These days a lot of jazz records seem to require a musical concept or an idea that unites the compositions on the album, but it doesn't have to be so complicated. After a tour in January 2019 with his European Quartet, tenor saxophonist Walt Weiskopf
went into a studio in Copenhagen with the band, and a few hours later the music on the album Worldwide
was in the can.
It sounds simple, but it also says something about the level of musical communication that goes on in the quartet. The ability to deliver on the spur of the moment doesn't come after a few days of playing together. The musicians have known each other for some time. Back in 2018, they released European Quartet
on Orenda Records, and since then their sound has remained tight.
Although Andreas Lang
has replaced Daniel Franck
on the bass, drummer Anders Mogensen
and pianist Carl Winther
remain from the original line-up, and they support Weiskopf congenially. Winther can be both romantic and rhythmically inventive, sometimes recalling the powerful elegance of McCoy Tyner
, while Mogensen drives the music forward with a light but insistent touch that brings out all the colors in the cymbals.
Weiskopf delivers the bulk of the material with eight original compositions, but one of the two covers shows where he is coming from.

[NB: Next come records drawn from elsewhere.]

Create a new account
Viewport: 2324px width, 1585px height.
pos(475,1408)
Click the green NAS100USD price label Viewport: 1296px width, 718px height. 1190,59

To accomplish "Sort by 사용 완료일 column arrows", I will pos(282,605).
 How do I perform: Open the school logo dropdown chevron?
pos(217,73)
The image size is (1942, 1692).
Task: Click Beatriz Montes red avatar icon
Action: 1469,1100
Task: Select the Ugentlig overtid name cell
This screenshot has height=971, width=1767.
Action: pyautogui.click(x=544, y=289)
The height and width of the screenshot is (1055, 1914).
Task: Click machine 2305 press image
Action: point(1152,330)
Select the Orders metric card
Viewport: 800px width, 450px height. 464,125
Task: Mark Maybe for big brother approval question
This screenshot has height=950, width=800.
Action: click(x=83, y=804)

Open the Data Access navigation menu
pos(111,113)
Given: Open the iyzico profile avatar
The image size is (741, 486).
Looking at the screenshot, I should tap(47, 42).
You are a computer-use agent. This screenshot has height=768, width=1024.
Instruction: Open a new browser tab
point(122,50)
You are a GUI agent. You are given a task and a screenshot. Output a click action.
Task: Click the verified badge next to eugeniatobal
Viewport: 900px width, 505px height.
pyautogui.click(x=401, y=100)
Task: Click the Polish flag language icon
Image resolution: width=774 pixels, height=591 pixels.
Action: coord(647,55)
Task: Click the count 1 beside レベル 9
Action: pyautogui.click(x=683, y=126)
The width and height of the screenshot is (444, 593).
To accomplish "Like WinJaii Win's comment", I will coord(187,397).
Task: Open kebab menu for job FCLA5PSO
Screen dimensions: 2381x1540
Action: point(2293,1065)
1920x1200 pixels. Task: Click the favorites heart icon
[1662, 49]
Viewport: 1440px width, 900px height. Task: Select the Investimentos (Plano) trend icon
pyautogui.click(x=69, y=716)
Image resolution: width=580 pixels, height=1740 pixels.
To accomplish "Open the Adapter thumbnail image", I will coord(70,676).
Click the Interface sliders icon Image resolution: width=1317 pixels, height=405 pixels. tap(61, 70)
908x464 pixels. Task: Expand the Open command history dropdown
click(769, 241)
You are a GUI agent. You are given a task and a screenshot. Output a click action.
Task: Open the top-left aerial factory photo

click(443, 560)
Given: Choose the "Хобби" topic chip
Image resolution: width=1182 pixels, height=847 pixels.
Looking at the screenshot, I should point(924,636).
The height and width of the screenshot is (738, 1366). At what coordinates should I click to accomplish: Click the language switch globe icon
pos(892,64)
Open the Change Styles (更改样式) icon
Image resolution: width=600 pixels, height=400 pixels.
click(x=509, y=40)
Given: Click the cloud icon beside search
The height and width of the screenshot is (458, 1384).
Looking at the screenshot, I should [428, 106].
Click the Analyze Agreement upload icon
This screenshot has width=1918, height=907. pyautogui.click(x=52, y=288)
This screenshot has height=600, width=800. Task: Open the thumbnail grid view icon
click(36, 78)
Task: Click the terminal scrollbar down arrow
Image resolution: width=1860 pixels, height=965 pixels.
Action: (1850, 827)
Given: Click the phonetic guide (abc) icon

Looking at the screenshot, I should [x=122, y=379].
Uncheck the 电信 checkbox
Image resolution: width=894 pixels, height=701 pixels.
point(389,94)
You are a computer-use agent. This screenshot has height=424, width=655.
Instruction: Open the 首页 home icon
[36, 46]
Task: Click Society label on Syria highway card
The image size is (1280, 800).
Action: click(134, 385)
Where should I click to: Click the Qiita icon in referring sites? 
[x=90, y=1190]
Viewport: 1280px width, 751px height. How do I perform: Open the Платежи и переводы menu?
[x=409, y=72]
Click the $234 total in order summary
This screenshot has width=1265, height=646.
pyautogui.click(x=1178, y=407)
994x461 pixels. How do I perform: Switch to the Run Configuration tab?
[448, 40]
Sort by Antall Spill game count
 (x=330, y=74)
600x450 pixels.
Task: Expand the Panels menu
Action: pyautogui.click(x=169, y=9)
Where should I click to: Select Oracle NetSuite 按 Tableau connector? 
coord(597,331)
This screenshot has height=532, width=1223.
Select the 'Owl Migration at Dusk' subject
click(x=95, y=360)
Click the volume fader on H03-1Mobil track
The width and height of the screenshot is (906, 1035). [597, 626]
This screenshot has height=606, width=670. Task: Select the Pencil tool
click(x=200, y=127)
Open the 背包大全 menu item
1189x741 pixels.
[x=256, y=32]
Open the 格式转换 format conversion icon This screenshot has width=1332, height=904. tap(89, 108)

The reading of Tadd Dameron
's "Soultrane" points to John Coltrane
's influence and his presence is also felt on "Back in Japan," which draws on the saxophonist's late style.
The compositions on the album come across as distinctive and varied, spanning the energetic hard bop vamp of "Coat of Arms" and the soft touch of bossa nova on "Back in Brazil." On the other hand, "Entebbe" sports a repetitive rhythmic piano motif reminiscent of Steve Reich
. There is also a nod to the standards with the mid-tempo ballad "Marcie by Moonlight," a rewrite of "Stella by Starlight."
With worldwide in the title, and references to Japan, Scotland, Russia, Africa and Brazil, there is in fact a vague geographical concept behind the album. However, it is just an excuse to play a varied repertoire. Worldwide
is simply a great modern jazz album, nothing more, nothing less.
Entebbe; Back in Japan; Soultrane; Russian Roulette; Marcie by Moonlight; Back in Brazil; Oceans; The Pawnbroker; Scottish Folk Song; Coat of Arms.
Walt Weiskopf: tenor saxophone; Andreas Lang: bass; Carl Winther: piano; Anders Mogensen: drums.